• **Activity**:
Output each record exactly as given. Leave out every picture.

• **Records supplied**:

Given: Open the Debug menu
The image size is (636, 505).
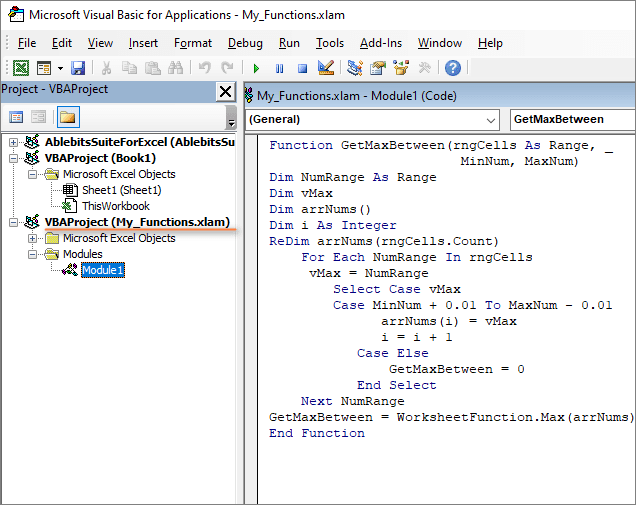Looking at the screenshot, I should pyautogui.click(x=245, y=43).
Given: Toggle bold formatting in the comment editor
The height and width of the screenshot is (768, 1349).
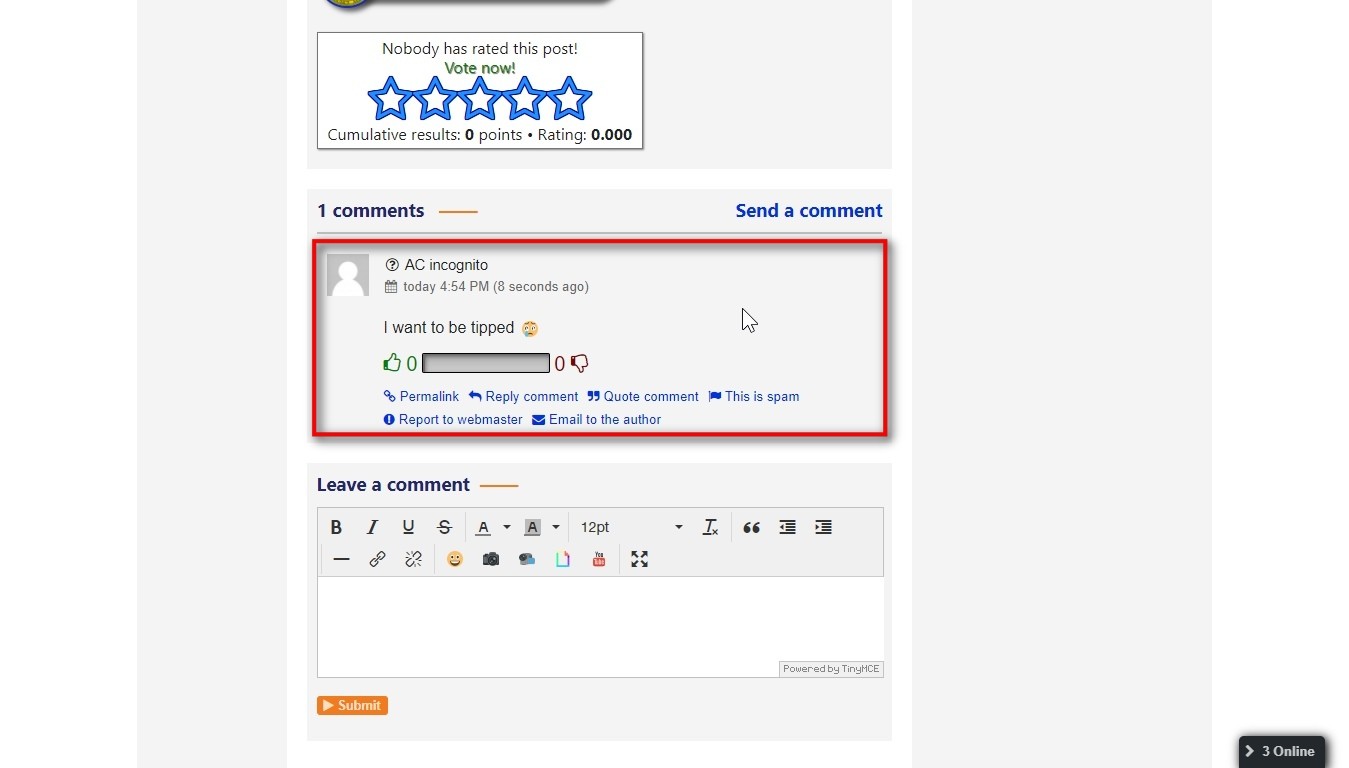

• **Result of the exercise**:
Given: Open the Debug menu
The image size is (636, 505).
Looking at the screenshot, I should pyautogui.click(x=245, y=43).
Given: Toggle bold formatting in the comment editor
The height and width of the screenshot is (768, 1349).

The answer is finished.